HOW TO COMPLETE THIS TASK: Copy out, from the data, each line containing the string "Given".

MATERIAL FOR THIS TASK:
>>>>

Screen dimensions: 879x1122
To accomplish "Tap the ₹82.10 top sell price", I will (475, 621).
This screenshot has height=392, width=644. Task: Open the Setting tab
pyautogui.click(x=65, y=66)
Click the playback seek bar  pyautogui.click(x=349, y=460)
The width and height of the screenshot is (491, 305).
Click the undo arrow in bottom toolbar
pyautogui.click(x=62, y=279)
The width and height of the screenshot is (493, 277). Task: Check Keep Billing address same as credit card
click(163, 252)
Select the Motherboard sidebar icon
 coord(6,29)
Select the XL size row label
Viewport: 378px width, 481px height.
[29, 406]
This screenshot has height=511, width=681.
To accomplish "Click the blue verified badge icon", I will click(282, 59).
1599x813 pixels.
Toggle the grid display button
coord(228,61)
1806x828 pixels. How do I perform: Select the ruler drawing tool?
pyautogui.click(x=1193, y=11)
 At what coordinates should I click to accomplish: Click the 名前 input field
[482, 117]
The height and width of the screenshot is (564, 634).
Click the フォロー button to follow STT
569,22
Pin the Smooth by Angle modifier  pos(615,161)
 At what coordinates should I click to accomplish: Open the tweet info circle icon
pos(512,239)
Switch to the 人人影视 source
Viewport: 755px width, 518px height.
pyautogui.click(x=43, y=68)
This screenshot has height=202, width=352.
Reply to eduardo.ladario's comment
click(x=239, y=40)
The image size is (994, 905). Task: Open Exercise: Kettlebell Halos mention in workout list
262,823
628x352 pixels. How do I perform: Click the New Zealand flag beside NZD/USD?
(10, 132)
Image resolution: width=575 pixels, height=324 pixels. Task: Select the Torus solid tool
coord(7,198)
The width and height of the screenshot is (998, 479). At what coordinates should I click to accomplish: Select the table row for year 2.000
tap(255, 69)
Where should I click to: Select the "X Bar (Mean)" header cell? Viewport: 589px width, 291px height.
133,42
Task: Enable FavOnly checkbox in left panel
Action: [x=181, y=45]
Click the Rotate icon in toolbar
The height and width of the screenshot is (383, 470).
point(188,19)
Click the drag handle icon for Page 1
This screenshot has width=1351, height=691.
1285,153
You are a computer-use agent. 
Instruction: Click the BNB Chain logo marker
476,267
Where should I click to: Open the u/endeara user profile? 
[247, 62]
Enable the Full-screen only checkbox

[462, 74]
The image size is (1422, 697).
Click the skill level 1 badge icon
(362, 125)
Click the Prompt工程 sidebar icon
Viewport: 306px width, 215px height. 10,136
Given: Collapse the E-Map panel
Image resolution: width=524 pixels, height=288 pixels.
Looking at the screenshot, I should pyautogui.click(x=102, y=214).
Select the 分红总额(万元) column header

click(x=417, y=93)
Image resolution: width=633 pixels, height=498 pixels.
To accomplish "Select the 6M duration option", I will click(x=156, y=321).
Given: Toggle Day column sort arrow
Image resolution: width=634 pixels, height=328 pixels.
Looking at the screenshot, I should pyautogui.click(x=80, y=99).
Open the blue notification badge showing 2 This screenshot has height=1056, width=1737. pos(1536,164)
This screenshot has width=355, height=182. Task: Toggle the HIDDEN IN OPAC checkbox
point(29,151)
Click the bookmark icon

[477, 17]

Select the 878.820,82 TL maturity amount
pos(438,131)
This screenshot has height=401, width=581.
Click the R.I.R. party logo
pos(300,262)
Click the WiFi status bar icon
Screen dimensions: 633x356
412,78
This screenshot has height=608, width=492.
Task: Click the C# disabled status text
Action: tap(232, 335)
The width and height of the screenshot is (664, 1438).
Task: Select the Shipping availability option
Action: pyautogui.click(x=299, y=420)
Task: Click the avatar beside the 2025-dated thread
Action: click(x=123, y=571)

<<<<

ANSWER SECTION:
Given: Collapse the E-Map panel
Given: Toggle Day column sort arrow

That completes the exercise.